Sneb had known us Hootenannies and Billy ever since we had all attended the Greater Gutchinville Grammar School, which was in Snifton City next to the Dairy Queen on Main Street. Because we were old pals, us famous celebrities were allowed to act normal around Sneb. It was quite a chore, but we gave it a manly effort.
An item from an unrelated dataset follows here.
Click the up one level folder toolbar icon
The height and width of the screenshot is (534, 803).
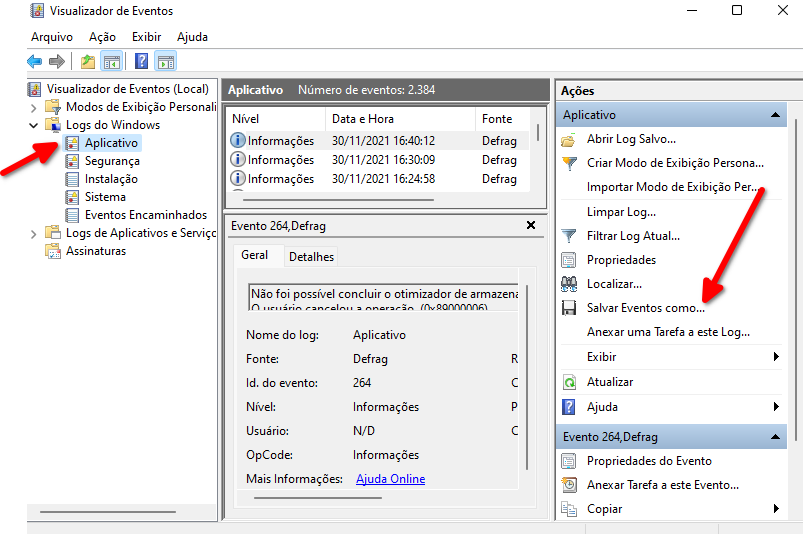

"Well now," tooted Sneb, "since you boys have made it big, and have rubbed elbows and hobnobbed with your basic foreign Kings and Jacks and Coronets, and such like, you might turn up your lips at what piddlin' hospitality I can offer you, but us boys at the Whopping Big C would be plumb tickled if'n you'd join us for a bar-be-que.
"Well, there's just one problem," I said, "we've been tracking Frogstick for a long time, and we're worried about the boy."
"Oh, don't worry," said Sneb, "He's with the Old Coot." Me and the boys swapped eyeballs and looked around at our own selves, eyeing our various eyeballs as we eyed each other. "He's a strange old feller, but harmless," offered Sneb. I looked around at my little band of Gypsies.
"How about it fellows," I asked, "do you want to go and eat succulent bar-be-que at the wildest and wooliest cattle ranch in the state of Florida, or do you want to track down the Froggy Stick-Swinger and the Old Coot?"
"Bar-b-que!" rang out the reply; "bar-b-que, bar-b-que," they began to chant. Poor old Frogstick never had a chance. I kind of pitied the old boy at the time, but if I had known what kind of kingly existance he had temporarily fallen into, I would have known better than to throw my sympathy in his direction.
For now I heeded my boon companions, and we all struck out for the sprawling, brawling, rollicking hillbilly heart of the Whopping Big C, the most fabled spread on this side of the Mississippi. A veritable Paleolithic feast awaited us to the due northeast, and our lanky guide led the way to the greener grazing-grounds of the chuck wagon at the end of the trail.
Ahead we forged, braving the miasmatic plasma of the great unknown, unaware of the dangerous encounters that lurked in the bushes of the forest waiting to mug us. More importantly, we were unaware of one particular encounter that would shake us like no other.
Soon we would meet the Wonder of the Wilderness, soon the Bachelor's Balrogs, the Wanderer's Wights. Soon we would meet...........The Furies.